Plant tissue culture not only enables the cloning of desirable plants, but also facilitates genetic modification. One kind of modification involves introducing beneficial genes that might enhance the health, size, or overall yield of the plant. Such modifications are inherited by subsequent generations and produce the desirable traits without the need of additional tissue culture.

For example, genetically modified, or GM, corn with an herbicide tolerance gene has been widely adopted by farmers in the US. This modification allows crops to be sprayed with herbicide, killing competitor weeds and leaving the crop unaffected.

35.6:

Plant Tissue Culture

Plant tissue culture is widely used in both primary and applied science. Applications range from plant development studies to functional gene studies, crop improvement, commercial micropropagation, virus elimination, and conservation of rare species.

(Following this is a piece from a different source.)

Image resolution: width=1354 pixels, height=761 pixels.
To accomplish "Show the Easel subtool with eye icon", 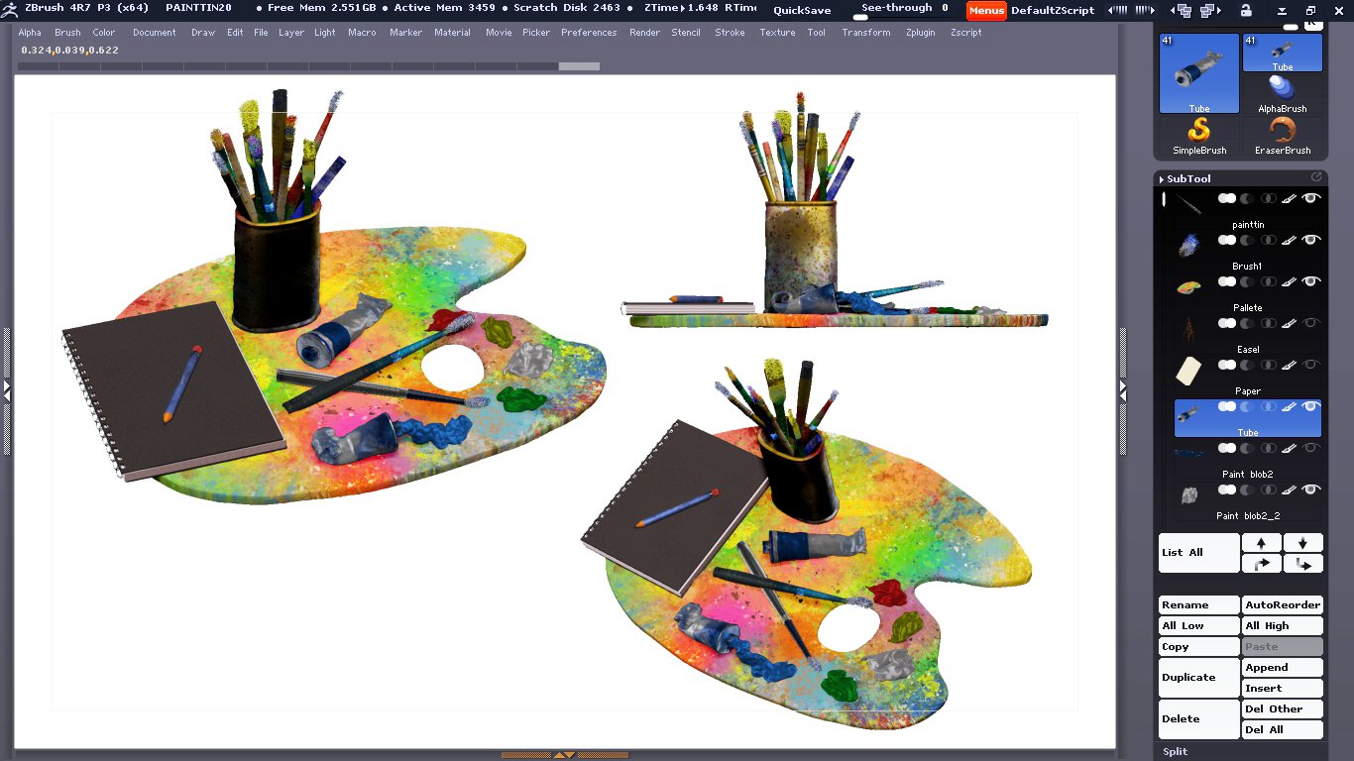I will pyautogui.click(x=1311, y=323).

Plant tissue culture depends on the ability of plant tissue to give rise to an entire new plant when provided with a growth medium and appropriate environment. This ability of plant cells or tissues is termed ‘totipotency.’

The fundamental steps of plant tissue culture are fourfold:

  1. Select a healthy parent plant (explant).
  2. Eliminate any microbial contamination from any exposed explant surfaces.
  3. Inoculation the explant in an adequate culture medium.
  4. Incubation of the explant in a controlled environment with appropriate temperature, humidity, air quality, and illumination.

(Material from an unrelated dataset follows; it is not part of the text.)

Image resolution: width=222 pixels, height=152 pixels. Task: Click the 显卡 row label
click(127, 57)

There are also four different types of plant tissue culture, which may be chosen based upon the goals of the culture, or plant species:

  1. cell culture (such as gametic cells, cell suspension, and protoplast culture).
  2. tissue culture (callus and differentiated tissues).
  3. organ culture (any organs such as roots, shoots, and anthers).

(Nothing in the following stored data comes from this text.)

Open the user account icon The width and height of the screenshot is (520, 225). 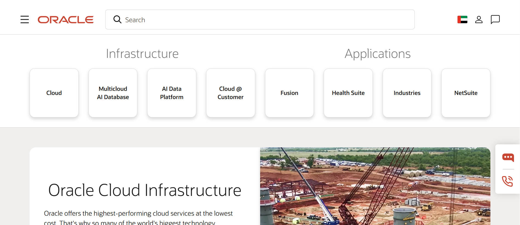(x=479, y=19)
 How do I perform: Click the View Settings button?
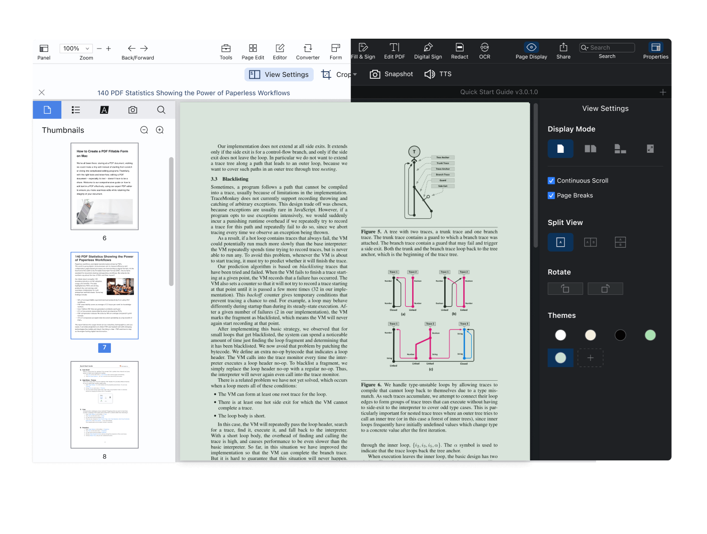pyautogui.click(x=279, y=75)
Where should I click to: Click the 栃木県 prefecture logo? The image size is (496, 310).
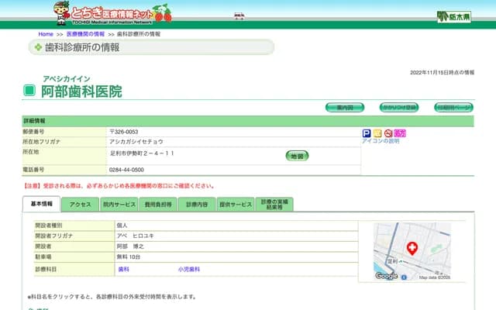click(453, 16)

One of the popular applications of plant tissue culture is the in vitro clonal propagation – also known as micropropagation. Plant tissue culture, in this case, can aid in the reproduction of plants that have problems with seed germination (recalcitrant plants), or have short-seed viability. Although micropropagation can be applied to any species, it is recommended for commercially essential plants or those at risk of extinction. For example, micropropagation is widely used for the cultivation of orchids such as Paphiopedilum delenatii – a species native to the Himalayas. These orchids are traditionally propagated through seeds. However, it takes about 2-3 years for mature orchids to produce these. Therefore, plant tissue culture has become an ideal method to protect this species from extinction and achieve commercial viability.

Micropropagation can be carried out in three different ways:

  1. using an apical or axillary bud.
  2. using the adventitious bud.
  3. through the formation of a somatic embryo, using somatic parent plant cells.

The success of each of the techniques depends on the genetic background, culture media, and incubation conditions.